Les économistes du FMI reconnaissaient eux-mêmes en 2015, année où les hautes sphères commençaient à penser en termes de sortie de crise : La réglementation du marché du travail n’a pas, selon l’analyse, d’effets statistiquement significatifs sur la productivité totale des facteurs
. Ils précisaient aussi que l’incidence des réformes, y compris celles visant à libéraliser les marchés de produits dépend
de toutes les façons des conditions initiales qui précèdent la réforme et de la situation conjoncturelles.
(Perspectives de l’économie mondiale : croissance inégale-facteurs à court et long terme, avril 2015)
A l’évidence, les réformes structurelles des années 1990 et 2000 n’ont pas préservé la croissance de la crise mondiale qui a éclaté en 2008…
Les réformes structurelles aggravent les inégalités qui détruisent la croissance
En revanche, les réformes structurelles aggravent les inégalités et de ce fait détruisent la croissance. En mai 2015, l’OCDE (Organisation de coopération et de développement économiques) a ainsi établi que la hausse vertigineuse des inégalités, qui ont atteint cette année-là leur point culminant depuis trente ans, était due en premier lieu à la dégradation de la qualité des emplois et des conditions de travail favorisées par les réformes structurelles du marché du travail. (Les deux autres facteurs d’aggravation des inégalités étant un affaiblissement quasi général de la redistribution du fait d’un affaiblissement de la fiscalité et des transferts sociaux, et les changements technologiques privilégiant de plus en plus les hautes qualifications).
Or, comme la Confédération FO l’explique depuis toujours pour appuyer ses revendications : plus les inégalités s’accroissent, plus le potentiel de croissance de long terme diminue, dans la mesure où le niveau de vie d’une partie de la population toujours plus importante s’effondre, ce qui entraîne une diminution de sa consommation et donc de la demande intérieure.
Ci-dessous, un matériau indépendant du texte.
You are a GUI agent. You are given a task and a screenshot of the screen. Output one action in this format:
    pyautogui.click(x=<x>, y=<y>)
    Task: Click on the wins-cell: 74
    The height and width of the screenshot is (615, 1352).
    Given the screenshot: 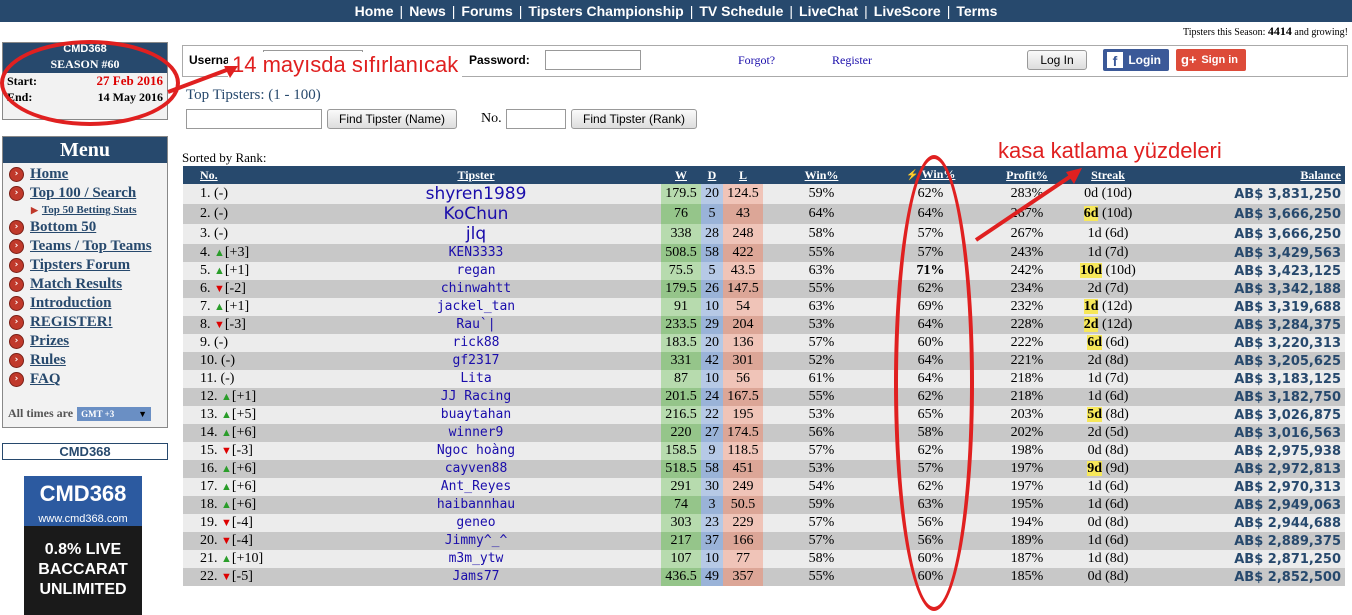 What is the action you would take?
    pyautogui.click(x=681, y=505)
D’ailleurs, les économistes du FMI n’écrivaient-ils pas en 2015 : Dans certains pays avancés, notamment la zone euro et le Japon, une période prolongée de faiblesse de la demande pourrait encore éroder l’offre de main-d’œuvre et l’investissement et, partant, la croissance potentielle
?
N’allaient-ils pas jusqu’à recommander : dans les pays avancés, il est nécessaire de soutenir la demande pour stimuler l’investissement et, partant, la croissance du capital
?
Cercle vicieux
De fait, le taux d’investissement des entreprises reste particulièrement faible, inférieur de 15% à celui observé dans les sorties de crise précédentes. Les entreprises exigent toujours des retours sur investissement très élevés, de l’ordre de 14%, avant d’investir, alors que le coût du capital s’est réduit et l’accès au financement est plus facile que jamais avec des taux d’intérêt proches de zéro, expliquait en février dernier dans les colonnes de FO Hebdo Pierre Habbard secrétaire général du Tuac, la commission syndicale consultative auprès de l’OCDE, dans une interview intitulée « Une reprise sans hausse des salaires ni de l’investissement ne peut être durable ».
Mais, si le FMI dans sa note de ce 4 juin sur la France, relativise lui-même son postulat de départ quant à la reprise généralisée et vigoureuse
, évoquant des risques de dégradation
, il s’en remet à son habituel remède : les réformes structurelles. Entre potion magique et incantation. De quoi nourrir le cercle vicieux.